EIB pumps €250m into nuclear fusion reactor targeting 2050 success

20 Sep 2019

Image: © dani3315/Stock.adobe.com

This week in future tech, the EIB is putting a quarter of a billion euro into an Italian nuclear fusion project with big ambitions.

Following news that the UK is to build a new £22m nuclear fusion research facility, the European Investment Bank (EIB) has announced a new fund that would dwarf this sum. In a statement, the EIB said it will provide €250m of financing for a groundbreaking experimental reactor to be built in Italy.

The nation’s energy research agency, ENEA, will be responsible for the Divertor Tokamak Test reactor and the funding will come as part of a total investment of €500m for the facility, to be based in Frascati near Rome. The project will also receive funding from EuroFusion, the EU’s programme for safe, clean nuclear energy launched back in 2014.

With this new funding, ENEA is aiming for the facility to contribute to the goal of the production of fusion energy by 2050. Around 1,500 new jobs are expected, including 500 scientists and technicians.

“To achieve a climate neutral Europe by 2050, we need to keep investing in new technological solutions,” said the European Commission’s Miguel Arias Cañete, responsible for climate action and energy.

“Fusion is a potential source of safe, non-carbon emitting and virtually limitless energy. If we succeed in making a breakthrough in this technology it could significantly contribute to our efforts to make Europe the first climate neutral major economy. Today’s investment decision is one step towards this objective.”

Abundant compound turns CO2 into carbon neutral fuel

A team of researchers from Stanford University and the Technical University of Denmark has published a study showing how the Earth-abundant catalyst cerium oxide can convert CO2 into energy-rich carbon monoxide (CO) better than conventional methods.

Stripping oxygen from CO2 to make CO gas is the first step in turning CO2 into nearly any liquid fuel and other products including synthetic gas and plastics. Adding hydrogen to CO can produce fuels such as synthetic diesel and kerosene for air travel.

The team envisions using renewable power to make the CO and for subsequent conversions, which would result in carbon-neutral products.

“We had been working on high-temperature CO2 electrolysis for years, but the collaboration with Stanford was the key to this breakthrough,” said Theis Skafte, lead author of the study.

“We achieved something we couldn’t have separately – both fundamental understanding and practical demonstration of a more robust material.”

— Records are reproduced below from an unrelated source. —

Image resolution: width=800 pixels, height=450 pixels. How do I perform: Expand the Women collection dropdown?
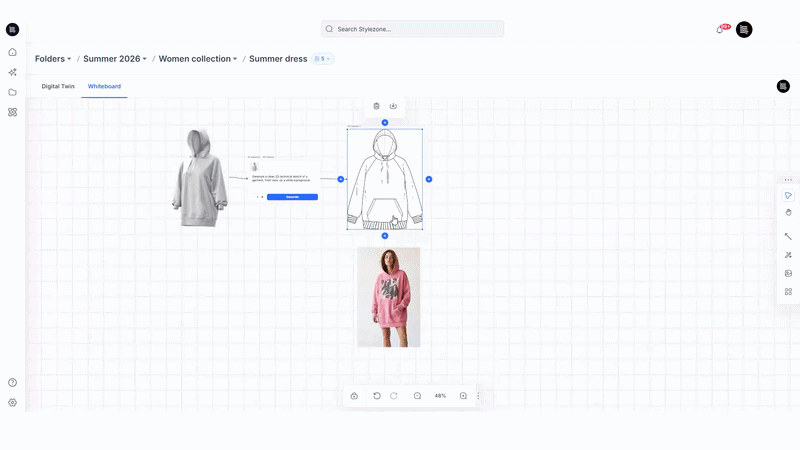coord(198,59)
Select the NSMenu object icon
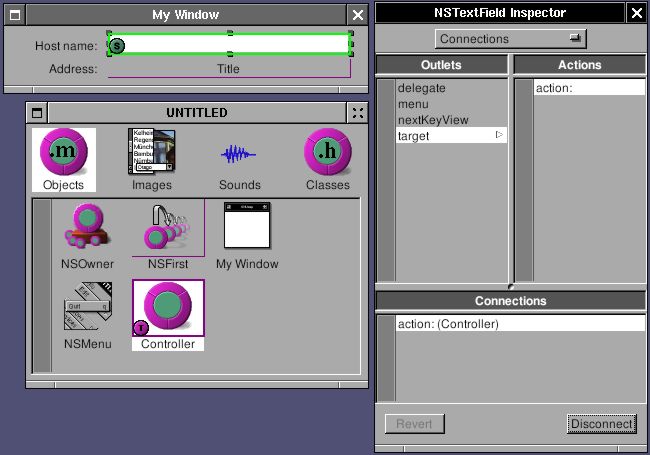 pos(88,308)
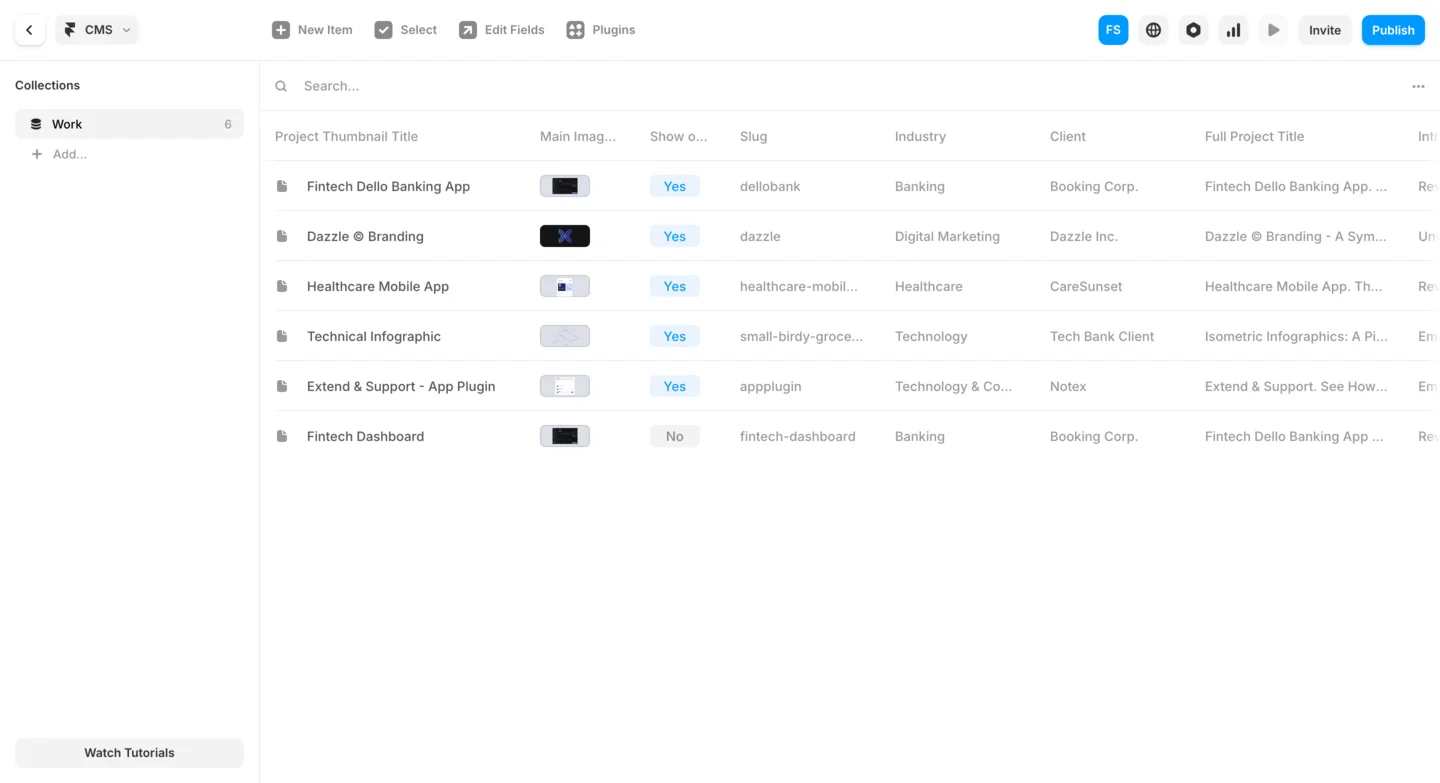Click the search magnifier icon
This screenshot has height=783, width=1440.
(x=280, y=86)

Geoengineering not an answer to the climate crisis

University of Oxford physicist Raymond Pierrehumbert has written in the Bulletin of the Atomic Scientists that the various suggestions of ways to tackle the climate crisis through geoengineering don’t actually solve the problem.

One recent project simulated the effects of a massive volcano in our atmosphere to see whether the resulting dust would be enough to lower the temperature on Earth. Such effects could be achieved with the release of airborne particles designed to reflect sunlight back into space.

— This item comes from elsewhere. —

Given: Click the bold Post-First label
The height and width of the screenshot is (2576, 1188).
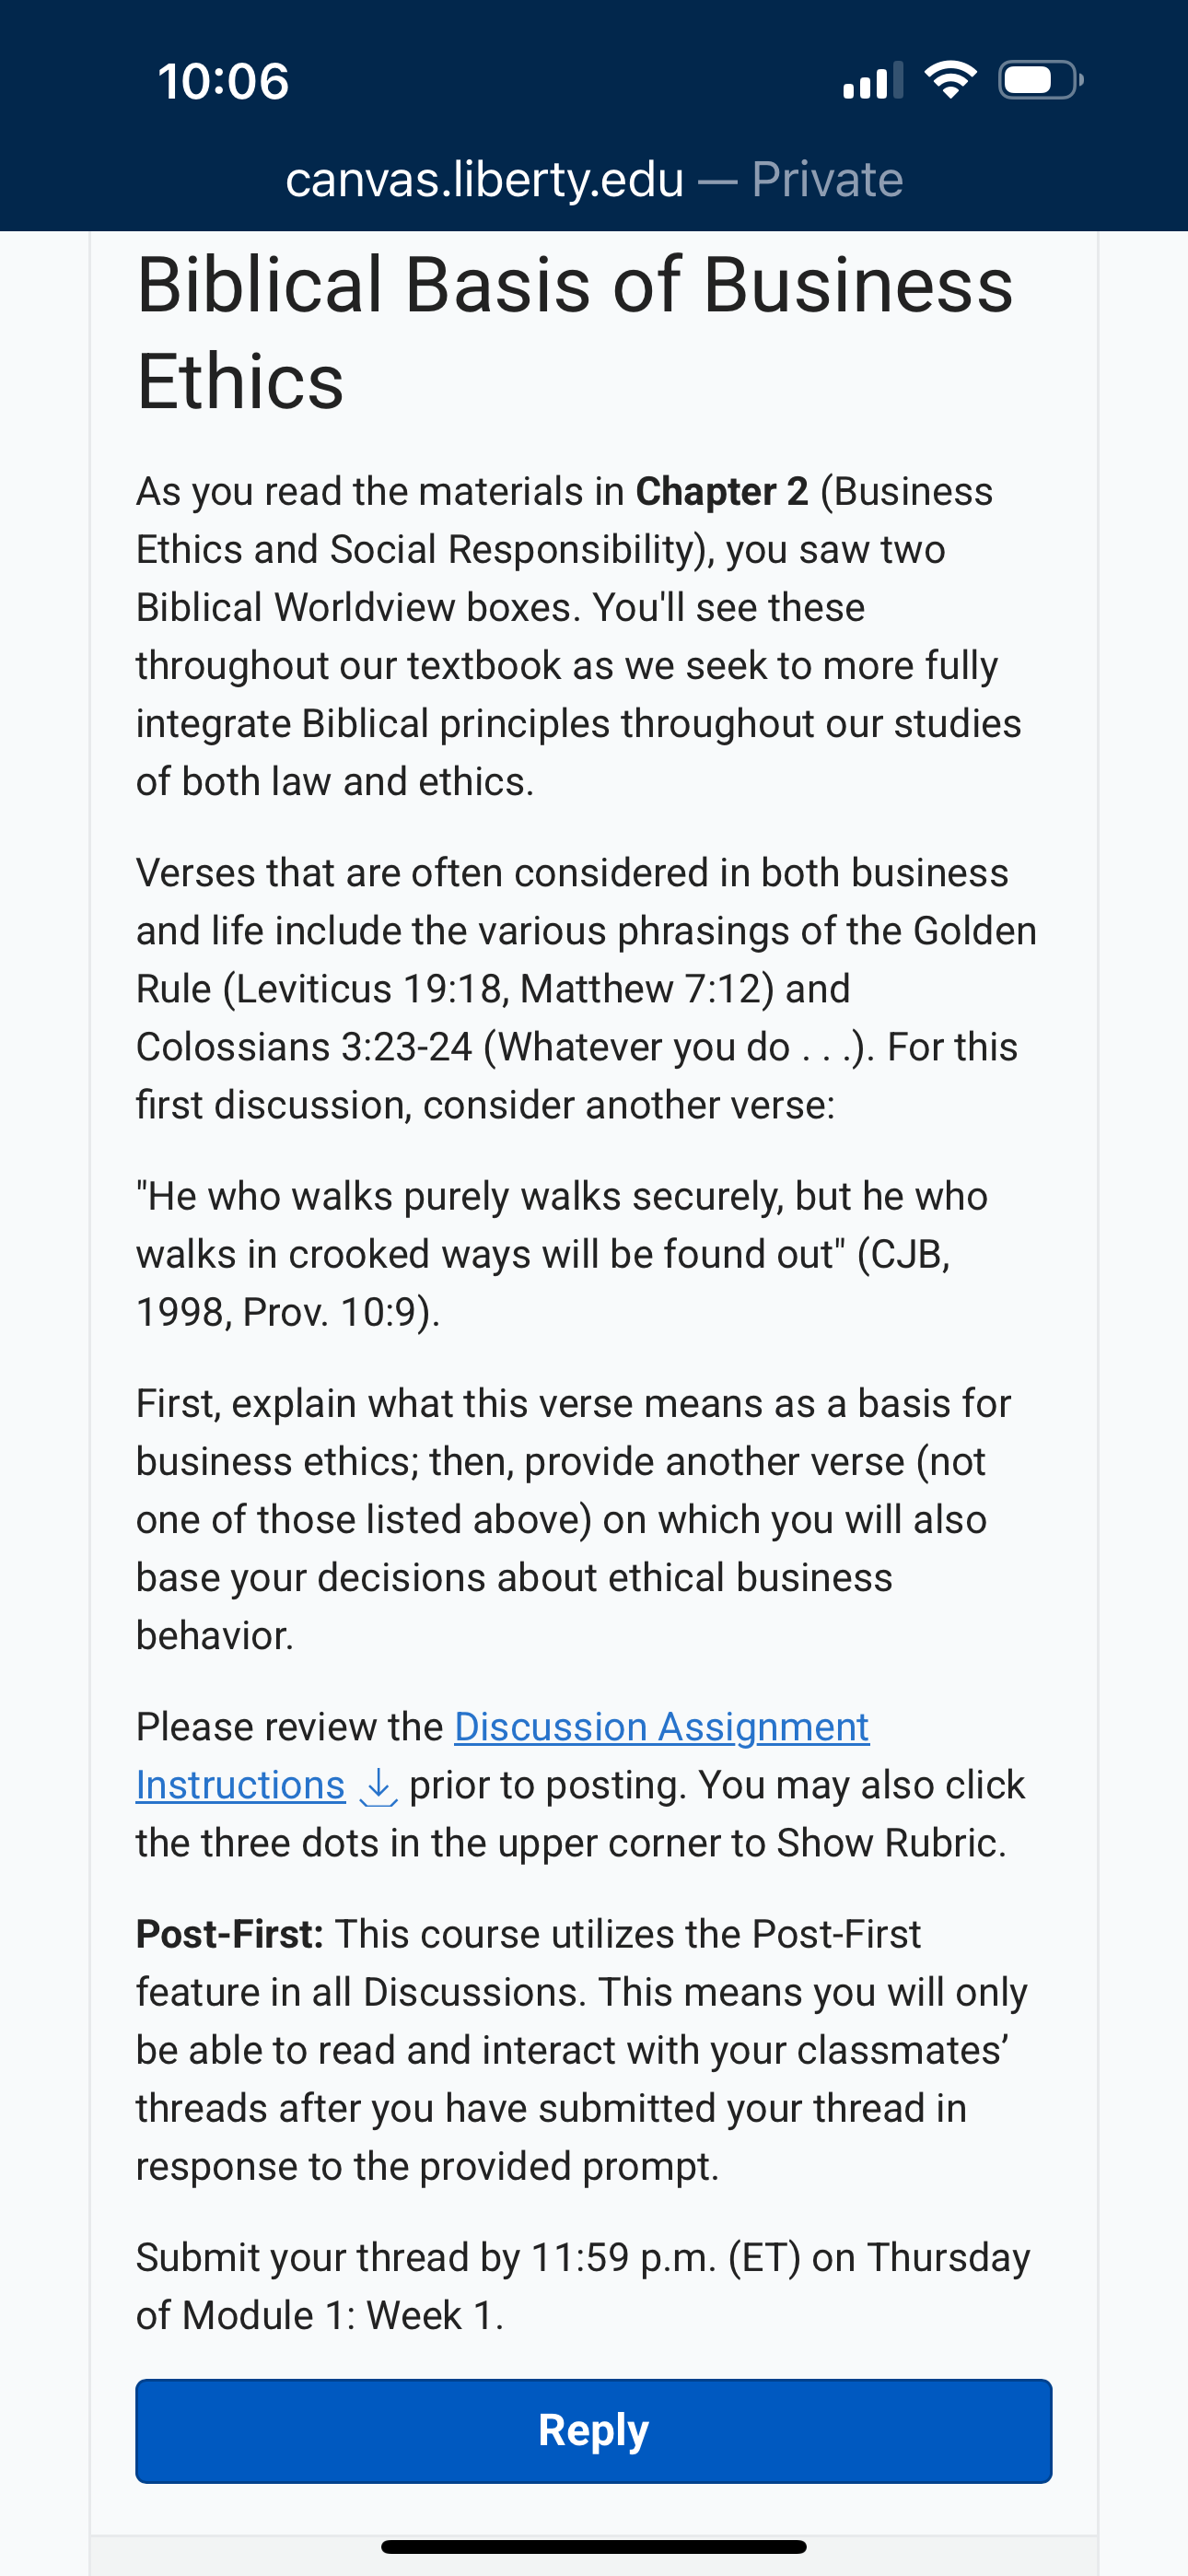Looking at the screenshot, I should [x=229, y=1934].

While this may work in theory, Pierrehumbert said, they are not long-term solutions because “modification can never safely play more than a very minor role in the portfolio of solutions. There is simply no substitute for decarbonisation.”

The only real solution, he said, would be for the rapid elimination of fossil fuels and its resulting pollution, as well as the preservation of the planet’s vital carbon sinks.

“There is simply no good fix if we fail to stop pumping carbon into the atmosphere,” Pierrehumbert said.

IBM 53-qubit quantum computer accessible via the cloud

According to TechCrunch, IBM’s latest quantum computer is set to go online next month, giving the world access to a 53-qubit machine via the cloud. In doing so, it would become the most powerful quantum computer of its kind available to researchers. Google currently possesses a 72-qubit device, but this has not been made available to anyone outside the company.

“Our global momentum has been extraordinary since we put the very first quantum computer on the cloud in 2016, with the goal of moving quantum computing beyond isolated lab experiments that only a handful organisations could do, into the hands of tens of thousands of users,” said Dario Gil, director of IBM Research.

“The single goal of this passionate community is to achieve what we call Quantum Advantage, producing powerful quantum systems that can ultimately solve real problems facing our clients that are not viable using today’s classical methods alone, and by making even more IBM Quantum systems available we believe that goal is achievable.”